== TASKS ==
• 1. From the Gaza aid report, output the passage starting at "While some Gazans" and ending at "from a charity.", keeping every word unchanged.
• 2. In one to three sentences, explain what led Israel to announce more aid routes into Gaza, according to the Gaza aid report.

──────── EXCERPT PROVIDED ────────

World leaders and humanitarian groups said on Friday that Israel must show concrete results after it reacted to growing pressure from the United States by announcing it would open more aid routes into the Gaza Strip, where the United Nations has warned that a famine is looming.

At a news conference in Brussels on Friday, Secretary of State Antony J. Blinken welcomed the new aid routes, calling them “positive developments,” but said that the United States was watching to see if Israel would make it a priority to ease the humanitarian crisis in Gaza. One measure of Israel’s commitment, he said, will be “the number of trucks that are actually getting in on a sustained basis.”

“The real test is results, and that’s what we’re looking to see in the coming days and the coming weeks,” he said, adding, “Really, the proof is in the results.”

Germany’s foreign minister, Annalena Baerbock, called on Israel to open the new aid routes “quickly.”

Israel said early Friday that it had agreed to open the Erez crossing to allow aid into northern Gaza, where hunger is particularly severe; to use the Israeli port of Ashdod to direct more aid into the enclave; and to significantly increase deliveries from Jordan.

It made the announcement hours after President Biden suggested in a phone call with Prime Minister Benjamin Netanyahu that further American support for Israel would depend on its taking action to protect civilians and aid workers in Gaza and to alleviate the hunger crisis there.

While some Gazans said they had heard recently that more aid was flowing through existing routes, it was still not nearly enough to feed their families.

“We are clinging to life, and that’s it,” said Mohammad al-Masri, a 31-year-old accountant. He was sheltering with his family in a tent in Rafah, a city crowded with hundreds of thousands of uprooted Gazans that Israel has promised to invade in its campaign to destroy Hamas. He said his family was able to buy some canned meats and vegetables and obtain rice and beans from a charity.

“The aid doesn’t always get to those who are displaced, except for very little,” he said Friday in a message on WhatsApp. “Mostly it all gets sold in the market,” he added, echoing what many Gazans have said for months.

Friday was a holy day for Muslims observing Ramadan, a day that would normally bring increased religious observance and preparations for Eid al-Fitr festivities marking the end of Ramadan. But Mr. al-Masri said there was none of that in the tent encampment he was living in.

“Most people fast because there is nothing to eat anyway,” he said. “We didn’t feel like this was Ramadan.”

──────── PROVIDED DATA ────────

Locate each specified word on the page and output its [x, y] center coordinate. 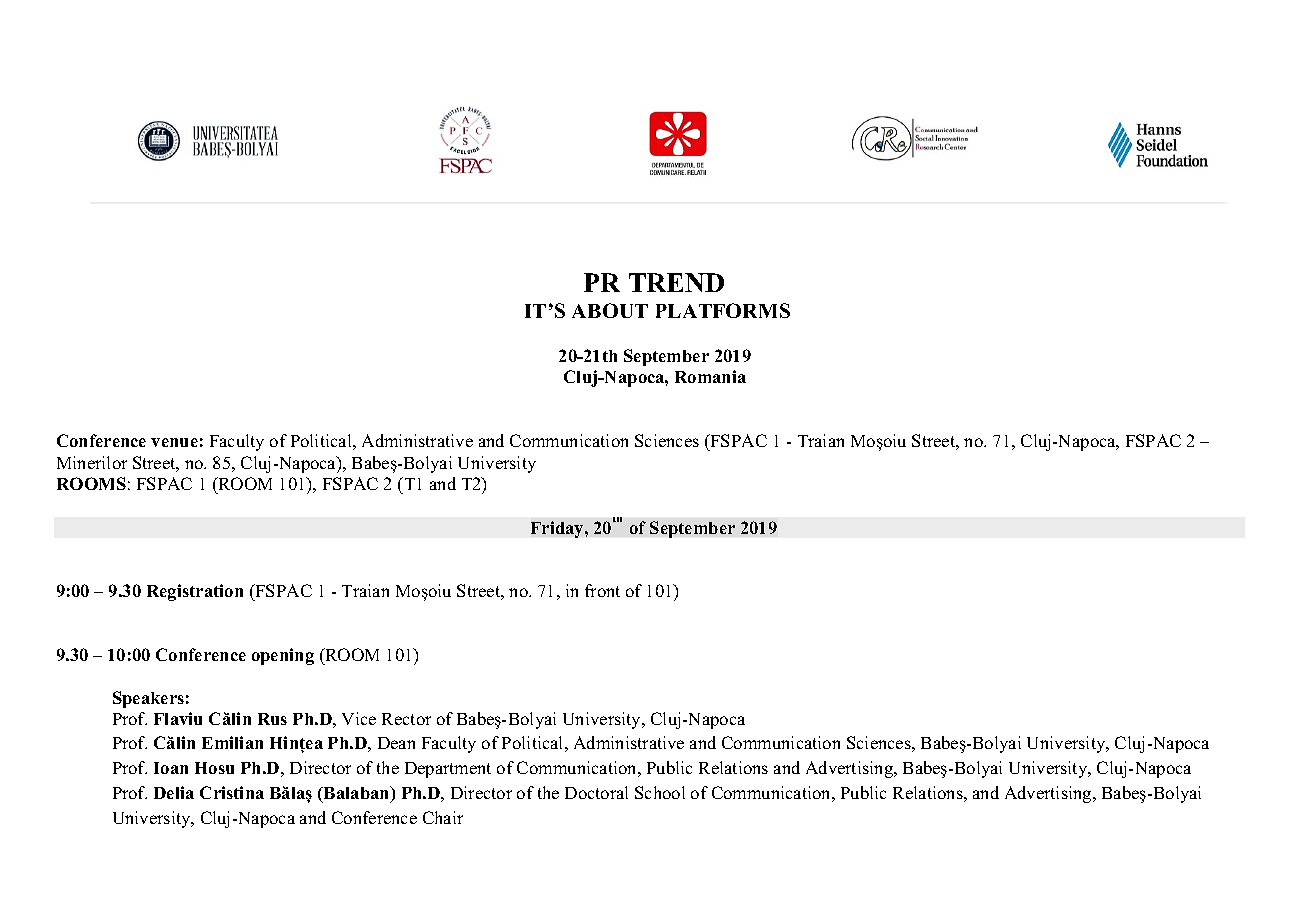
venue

────────

== FULL ANSWERS ==
• 1.
While some Gazans said they had heard recently that more aid was flowing through existing routes, it was still not nearly enough to feed their families.

“We are clinging to life, and that’s it,” said Mohammad al-Masri, a 31-year-old accountant. He was sheltering with his family in a tent in Rafah, a city crowded with hundreds of thousands of uprooted Gazans that Israel has promised to invade in its campaign to destroy Hamas. He said his family was able to buy some canned meats and vegetables and obtain rice and beans from a charity.

• 2. Israel was responding to growing pressure from the United States. Hours before the announcement, President Biden told Prime Minister Netanyahu in a phone call that further American support could depend on Israel acting to protect civilians and aid workers in Gaza and to ease the hunger crisis there.